# Work order
In the data below, one line contains "Where should I" and a later one contains "Screen dimensions: 498x1069". Print both, with every line between them, exactly and alone.

--

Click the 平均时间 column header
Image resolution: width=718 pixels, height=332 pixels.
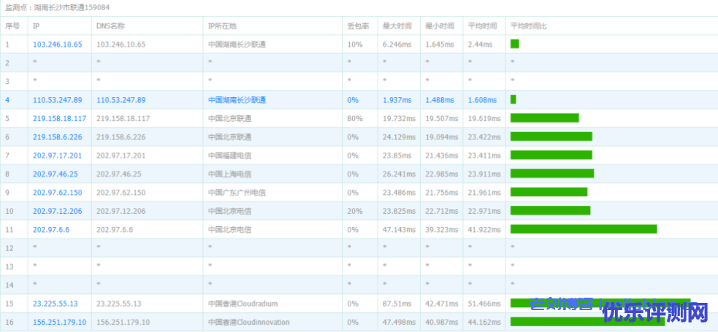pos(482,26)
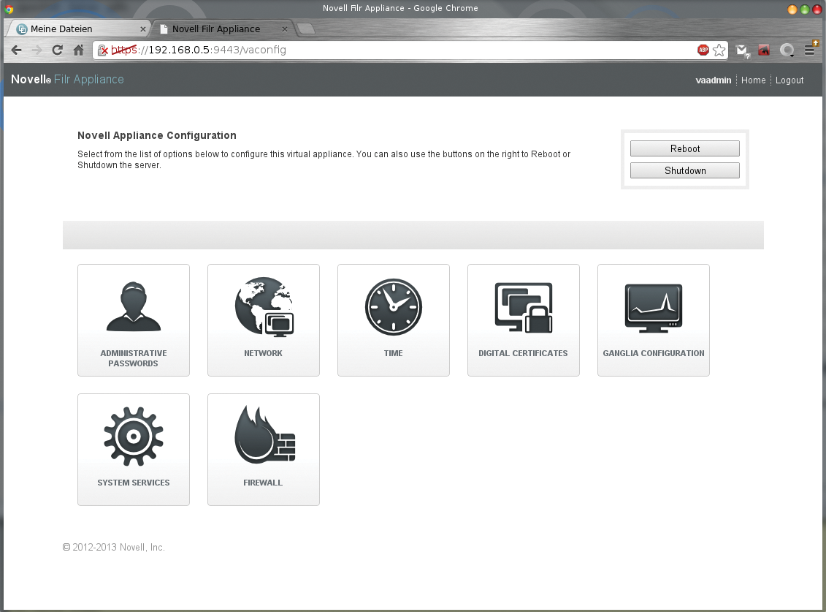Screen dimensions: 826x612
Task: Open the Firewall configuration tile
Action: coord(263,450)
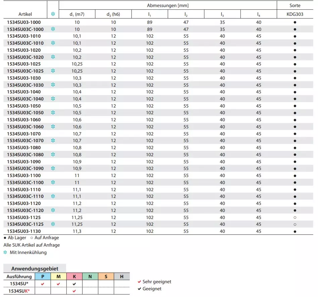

--

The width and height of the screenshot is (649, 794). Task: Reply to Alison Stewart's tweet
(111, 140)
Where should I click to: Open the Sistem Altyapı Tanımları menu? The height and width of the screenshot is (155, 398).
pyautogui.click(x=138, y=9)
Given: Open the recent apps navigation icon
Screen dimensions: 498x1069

--

# The answer
Where should I click to: Open the Sistem Altyapı Tanımları menu? The height and width of the screenshot is (155, 398).
pyautogui.click(x=138, y=9)
Given: Open the recent apps navigation icon
Screen dimensions: 498x1069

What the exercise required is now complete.